Imitiamo l’unico personaggio che, nella parabola, dimostra la sua indipendenza da qualunque schema mentale: l’unico uomo che è libero, autonomo, non schiavizzato dal suo ruolo: il samaritano. 
Egli non ha maschere o funzioni da difendere; in lui la “vita” circola libera e vibrante.
I due che l’hanno preceduto (sacerdote e levita) vedono entrambi l’uomo ferito, ma continuano per la loro strada. Non così il samaritano: il vangelo sottolinea in lui un particolare, che volutamente ignora per gli altri due: “ne ebbe compassione”. È l’unico che si è lasciato guidare dal cuore. Il suo è un sentimento esclusivo: il verbo greco “splanchnizomai” (avere compassione) chiama in causa le viscere, l’utero materno; un’emozione fortissima che tocca, che colpisce, che fa male, che fa vibrare, che scuote: un’emozione pari a quella che prova una madre nello stringere tra le braccia il suo figlioletto appena partorito.

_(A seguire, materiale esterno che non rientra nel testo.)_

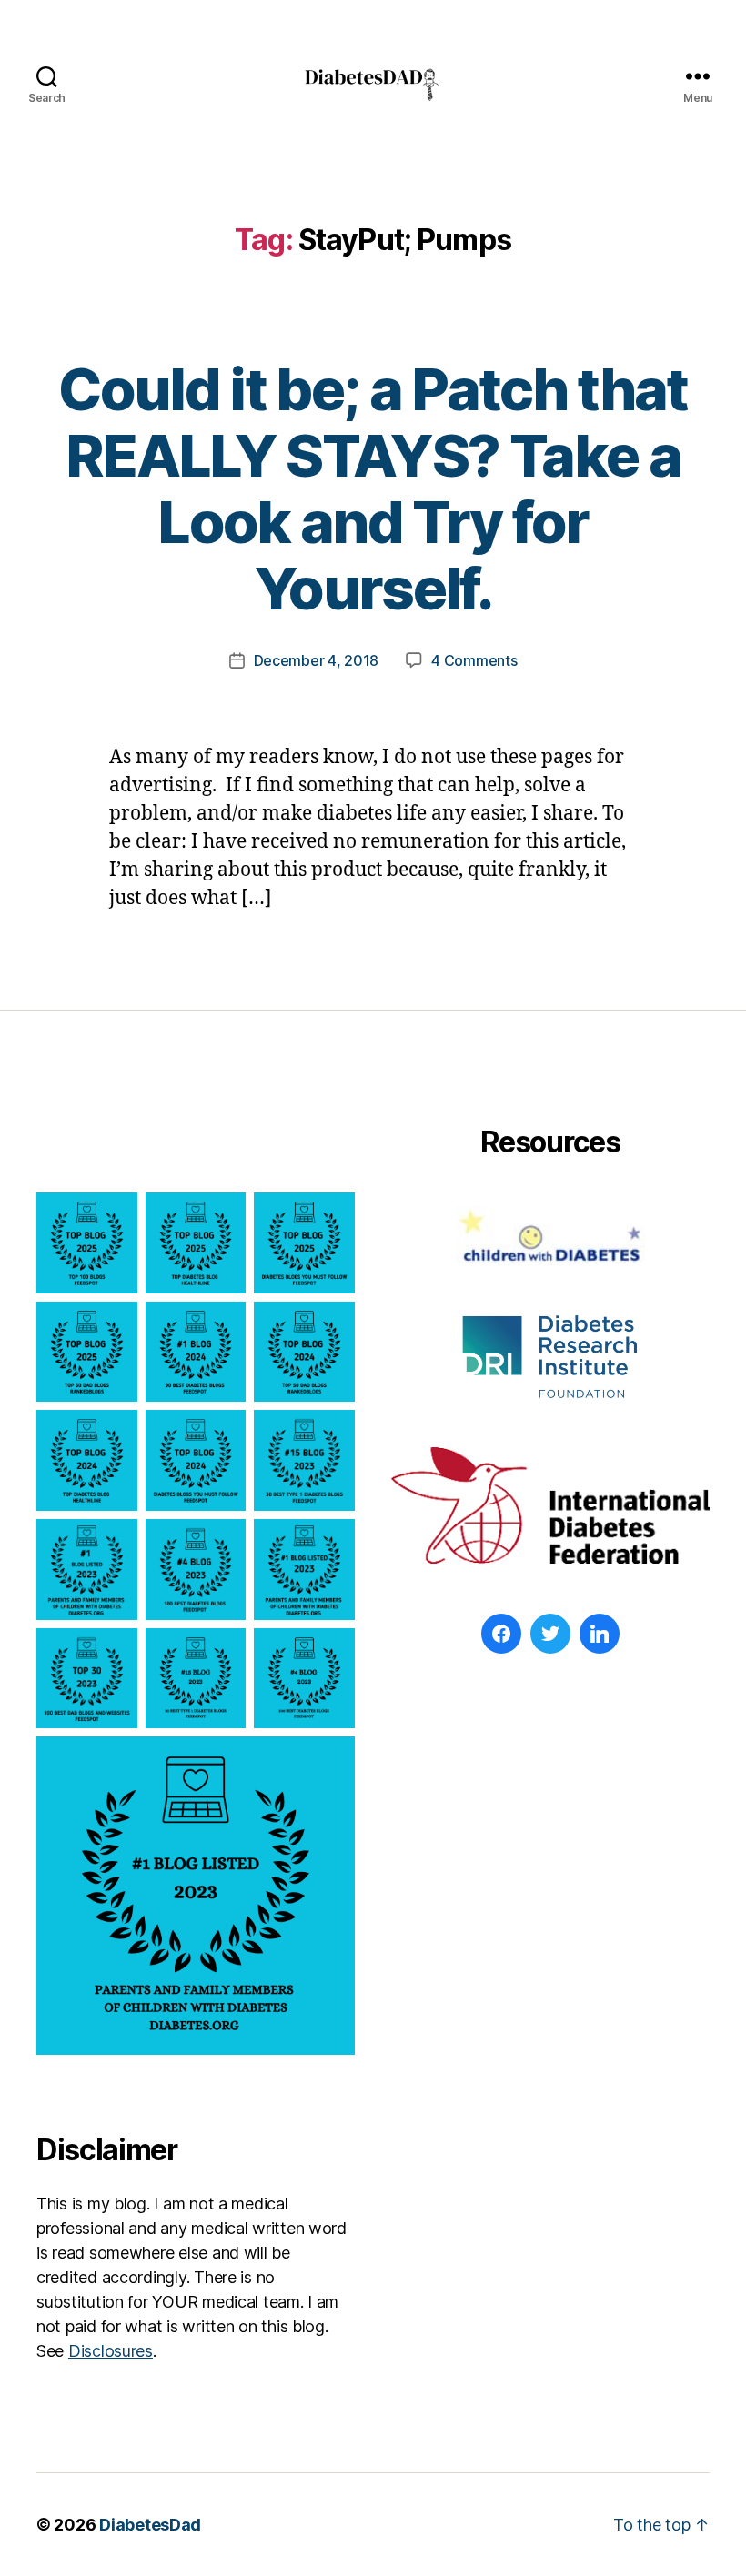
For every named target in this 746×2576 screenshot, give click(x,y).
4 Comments (474, 660)
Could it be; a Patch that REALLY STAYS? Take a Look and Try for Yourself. (373, 488)
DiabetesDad (150, 2524)
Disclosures (110, 2350)
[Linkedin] (599, 1633)
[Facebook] (501, 1633)
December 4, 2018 (316, 660)
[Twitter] (550, 1633)
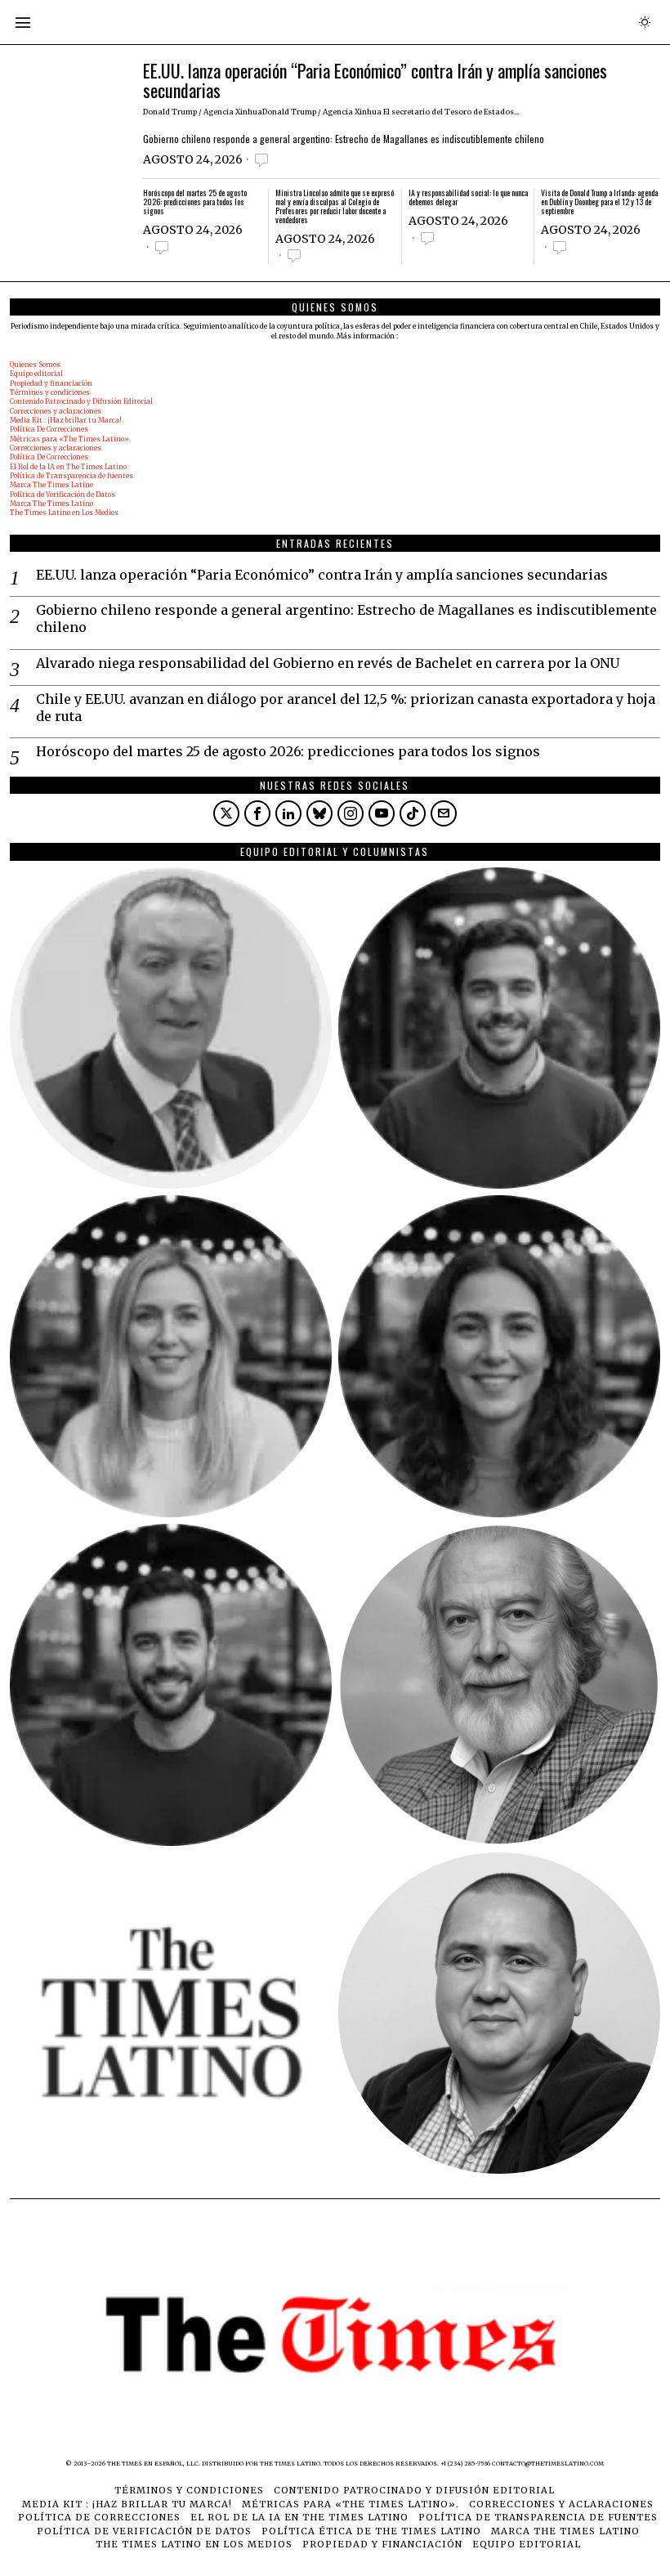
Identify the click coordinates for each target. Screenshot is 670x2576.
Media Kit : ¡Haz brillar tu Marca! (66, 420)
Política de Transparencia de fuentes (71, 476)
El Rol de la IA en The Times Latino (68, 467)
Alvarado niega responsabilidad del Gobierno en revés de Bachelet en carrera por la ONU (327, 663)
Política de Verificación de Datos (62, 495)
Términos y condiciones (50, 392)
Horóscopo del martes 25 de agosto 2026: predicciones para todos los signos (195, 202)
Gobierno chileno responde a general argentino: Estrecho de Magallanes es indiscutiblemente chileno (343, 139)
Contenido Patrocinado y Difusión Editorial (81, 401)
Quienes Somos (35, 365)
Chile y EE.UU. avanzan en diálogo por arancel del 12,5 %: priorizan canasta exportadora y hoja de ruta (345, 707)
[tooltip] (226, 813)
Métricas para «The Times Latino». (70, 439)
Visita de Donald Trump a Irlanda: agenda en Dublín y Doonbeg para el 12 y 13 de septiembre (599, 202)
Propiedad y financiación (51, 383)
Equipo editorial (36, 374)
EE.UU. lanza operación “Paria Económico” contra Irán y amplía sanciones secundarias (375, 80)
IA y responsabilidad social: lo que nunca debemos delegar (468, 198)
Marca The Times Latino (51, 485)
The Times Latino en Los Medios (64, 512)
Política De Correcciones (49, 429)
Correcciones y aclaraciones (55, 411)
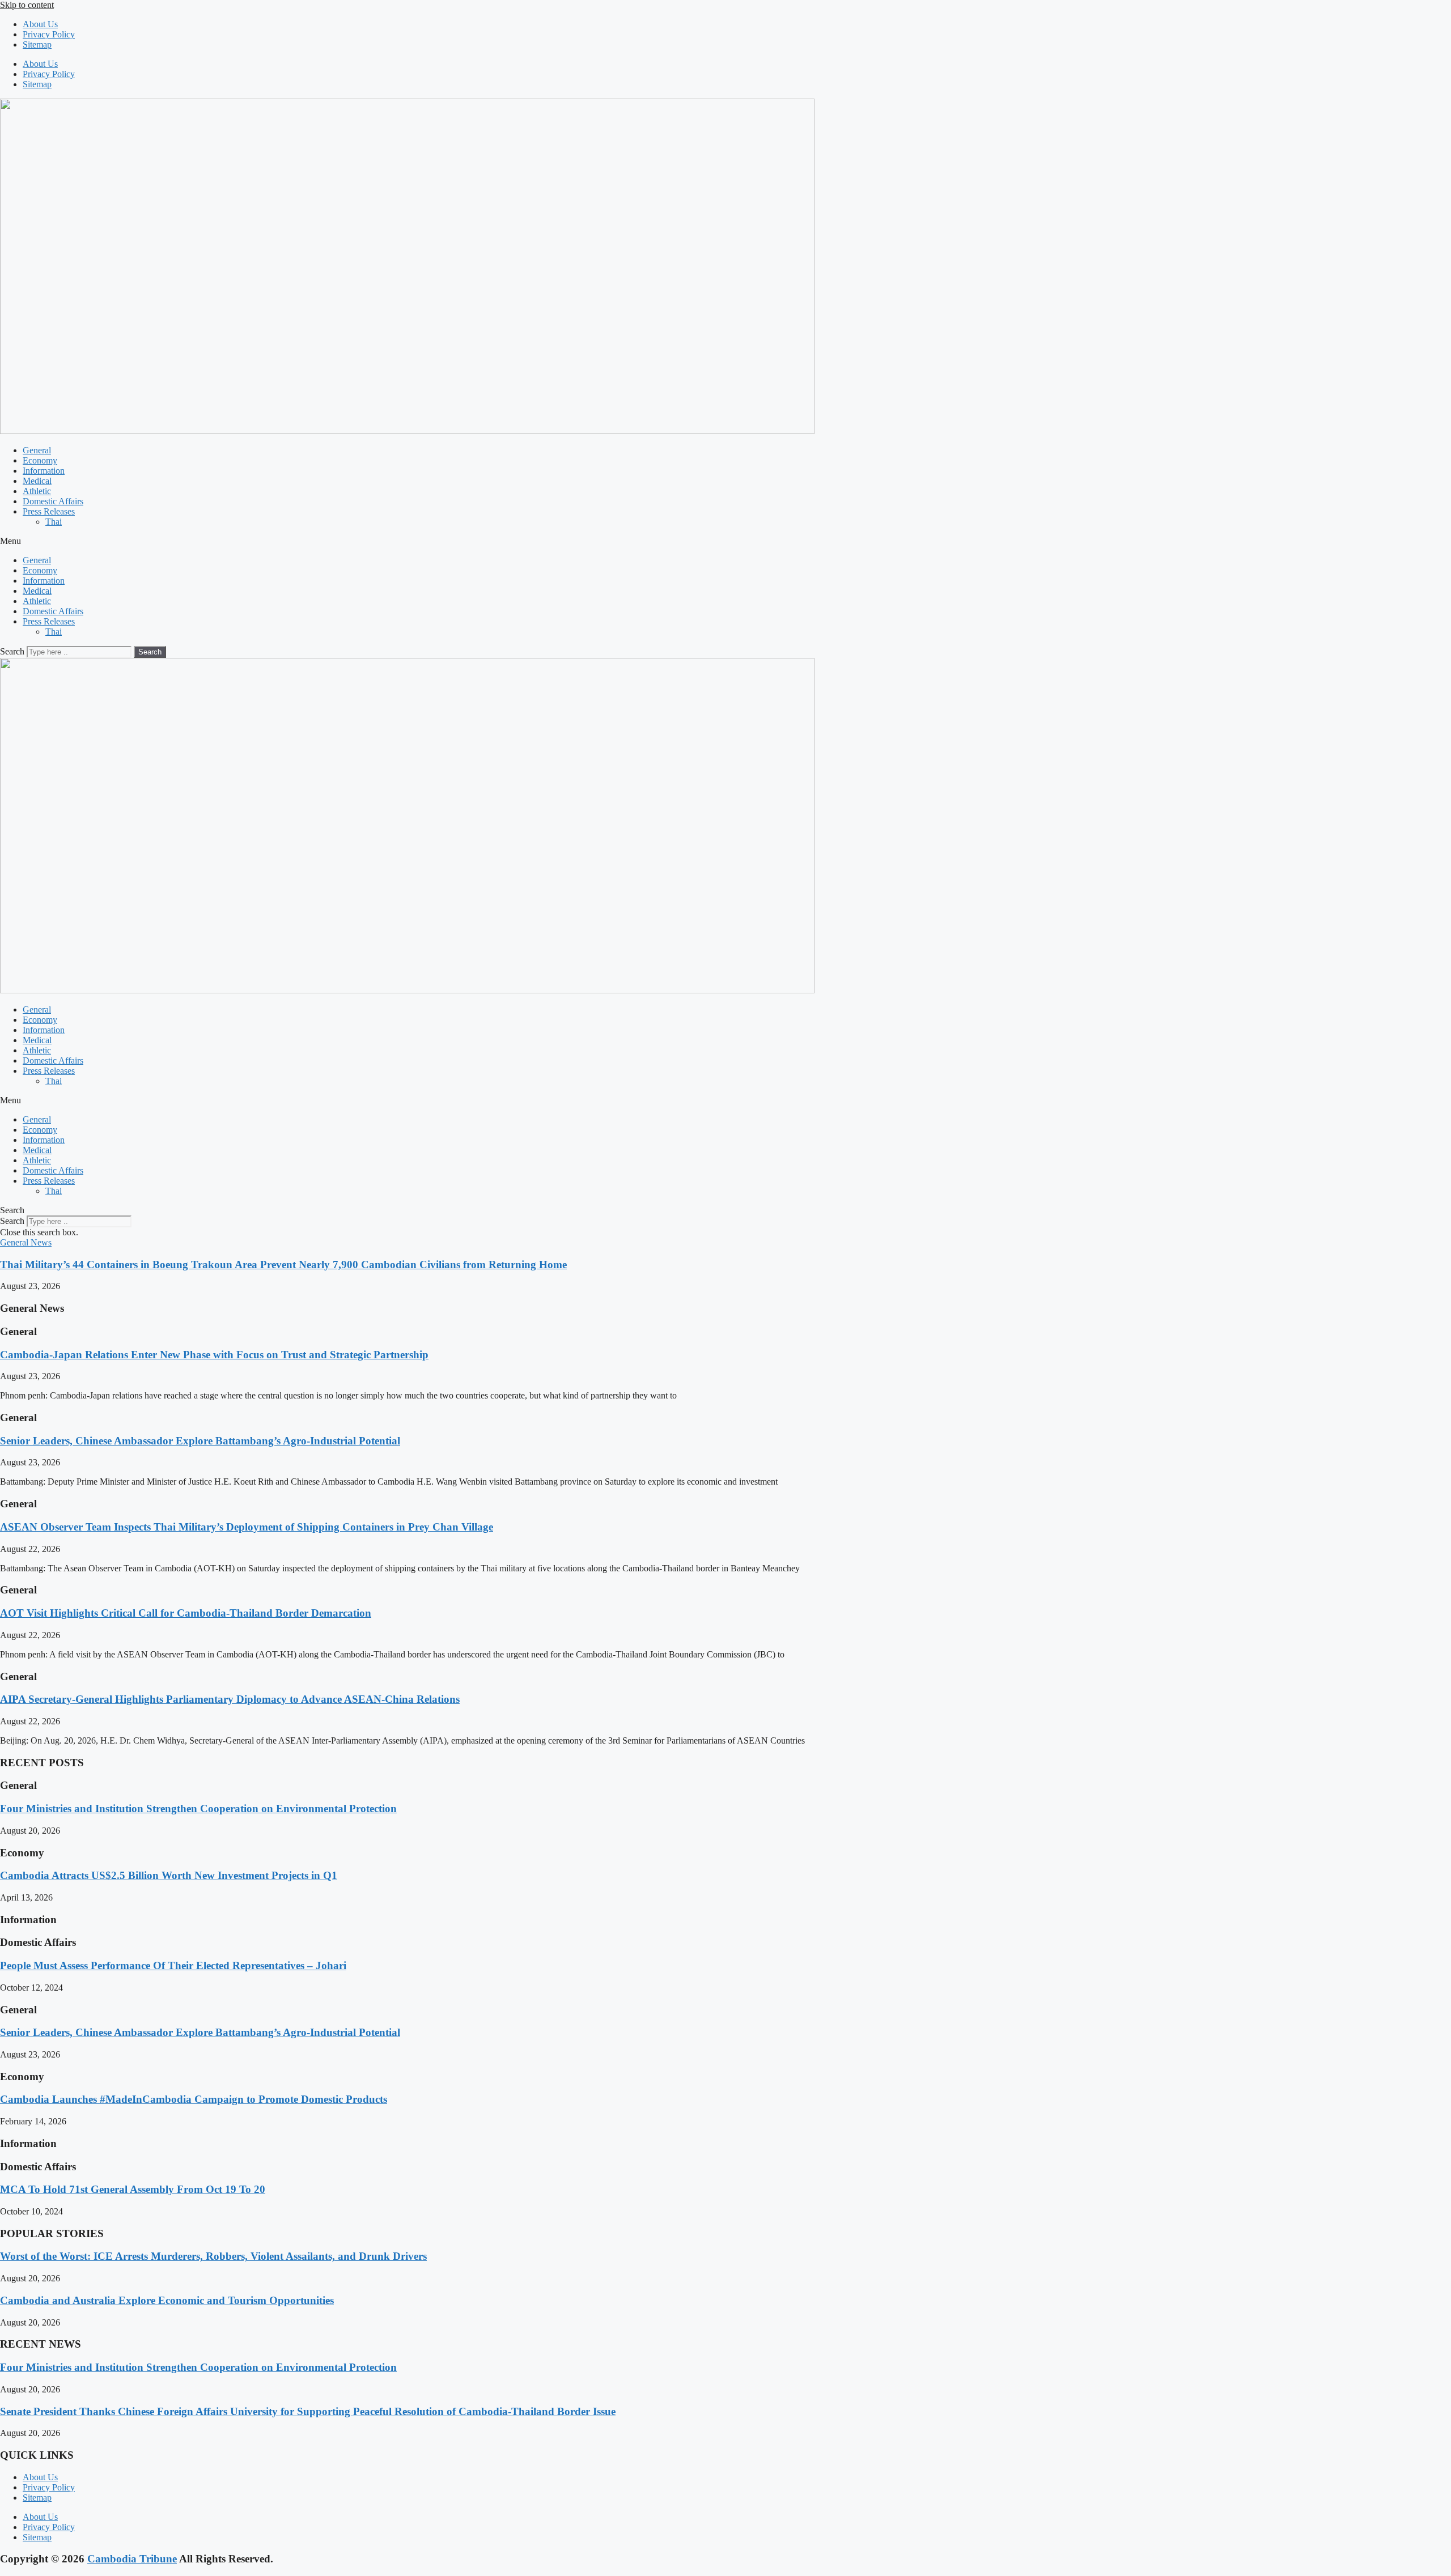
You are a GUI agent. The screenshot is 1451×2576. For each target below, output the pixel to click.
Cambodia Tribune (132, 2559)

Come poteva quest’uomo tirare dritto? Come poteva questo samaritano far finta di nulla? Il suo cuore urlava, era vivo, batteva a mille: i cuori del sacerdote e del levita, invece, erano morti, atrofizzati, impassibili, soffocati dal ruolo, paralizzati dalle regole del “lecito” o “non lecito”.
Noi tutti, del resto, possiamo incorrere nella nostra vita in due tipi di morte: quella fisica e quella spirituale: con la morte fisica, quella che segna la fine della nostra esistenza, moriamo dentro e fuori; con la morte spirituale, invece, viviamo sì all’esterno, ma siamo morti nell’anima. Non dimentichiamoci mai, allora, di “sentire” il nostro cuore, di assicurarci che batta sempre per amore; siamo sempre vigili nell’ascolto dello Spirito, per non correre il rischio di vivere come degli zombie, dei morti che camminano. Amen.